┌─ Material provided

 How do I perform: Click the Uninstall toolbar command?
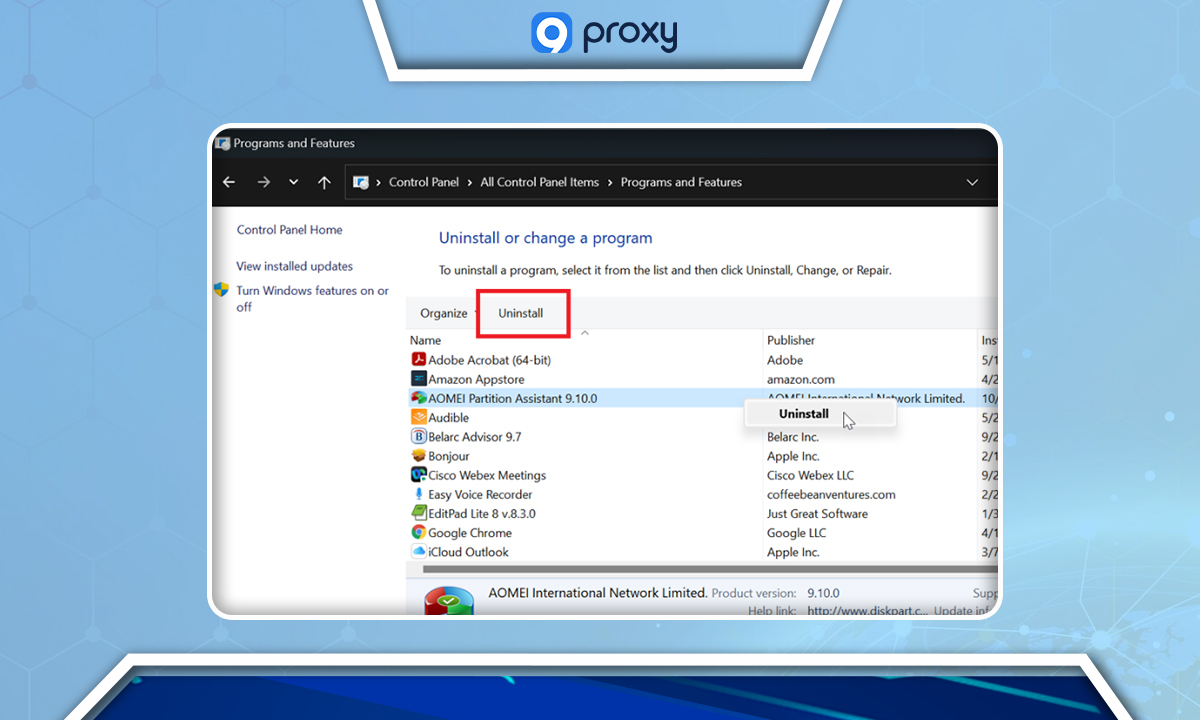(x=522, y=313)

└─
┌─ Material provided

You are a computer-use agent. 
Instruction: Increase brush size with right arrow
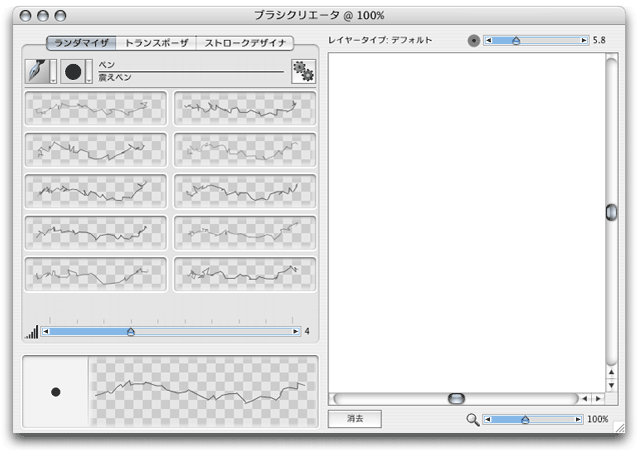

└─
┌─ Material provided

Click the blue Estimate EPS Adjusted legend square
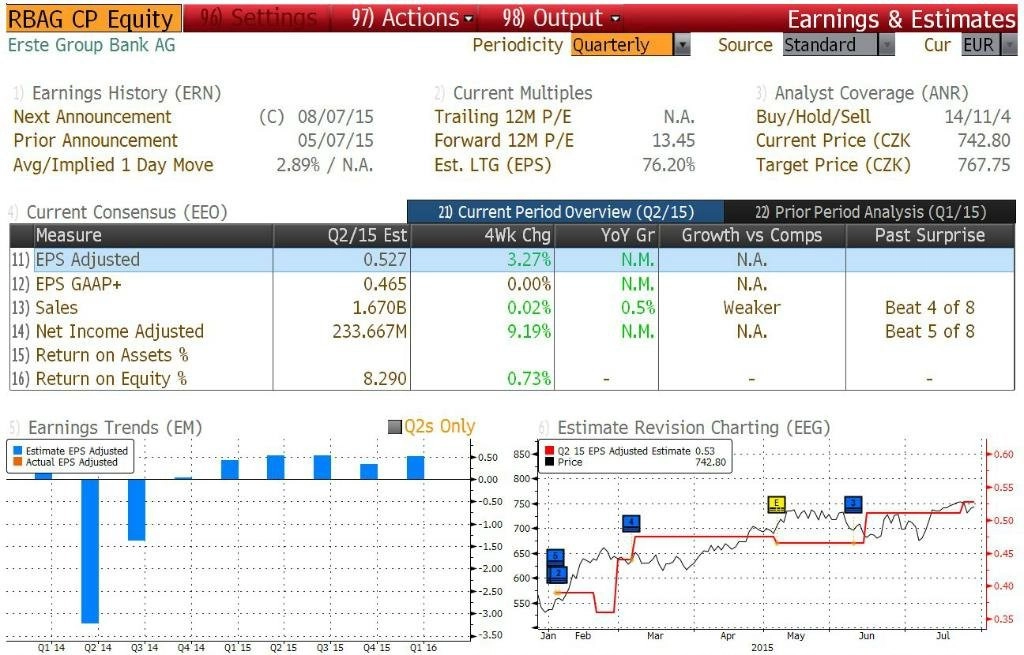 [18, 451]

└─

(Exercise goal):
Looking back over the data above, restate word for word the lines that begin at the line with "You are a computer-use agent." and end at the line with "Instruction: Increase brush", inclusive.

(Response):
You are a computer-use agent. 
Instruction: Increase brush size with right arrow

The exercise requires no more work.